Cleaning the Catholic House of Dissent

Last week, Revealer contributor Jo Piazza sent us a press release that reminds us how the RCC conducts its discipline.  Maryknoll Superior General, Edward M. Dougherty, has focused the church’s disapproval on Father Roy Bourgeois for his “public support of women’s ordination.”  Bourgeois was given 15 days to recant that support, or face dismissal from his order and/or laicization.
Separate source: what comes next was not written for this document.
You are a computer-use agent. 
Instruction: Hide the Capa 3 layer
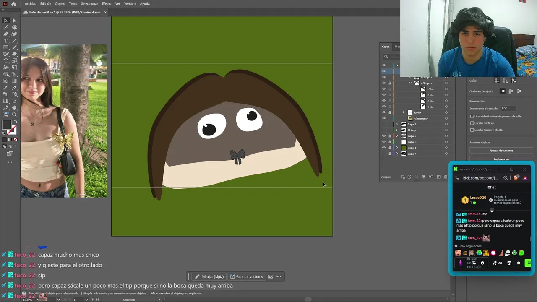tap(383, 142)
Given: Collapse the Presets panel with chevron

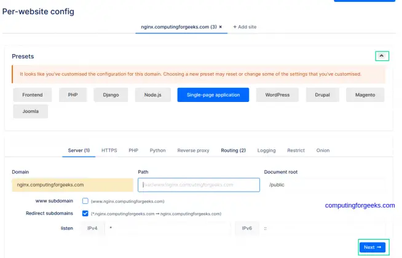Looking at the screenshot, I should click(x=382, y=56).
The release, prepared by Roman Catholic Womenpriests, states:

Roman Catholic Womenpriests urge all people of good will to stand behind Father Roy Bourgeois, a true champion of peace and justice, who refused to be cowed by men who support an unjust law that knowingly and persistently discriminates against half of the Body of Christ. Father Roy has acted as a true Imago Dei by speaking truth to power, regardless of the consequences. He has seen the face of
Jesus in his sisters.
Bourgeis’ excommunication was automatic, or “latae senteniae,” in 2008 when he first voiced support for women’s ordination.
According to Mary E. Hunt at Religion Dispatches, the threats to Father Bourgeois are one part of a broader effort to make the church “lean and mean” and absolutely compliant with the Pope, to clear out less conservative members.  Priests who ally themselves with women religious are one target; theologians are another. Hunt points to the recent condemnation by the U.S. Catholic Bishops Committee on Doctrine of the 2007 book by Sister Elizabeth A. Johnson, Fordham Distinguished Professor of Theology, Quest for the Living God: Mapping Frontiers in the Theology of God.  The bishops have suggested that Johnson should have asked for an imprimatur, approval of the book before publishing.  (BeliefNet describes Johnson as a “prominent feminist theologian,” whatever that means.)  Hunt writes:

The whole point of this exercise in my view is to send a message to the larger academic community that only those who toe the doctrinal line, absolutely and without any wiggle room, are theologically acceptable. Their numbers are small. Dr. Johnson will not be silenced or prohibited from teaching. But the graduate students who come after her, and some of her colleagues teaching in Catholic institutions, will think twice about what they write or say for fear of similar repercussions. A shrinking church can apparently do with fewer, more doctrinally conservative theologians. God help it.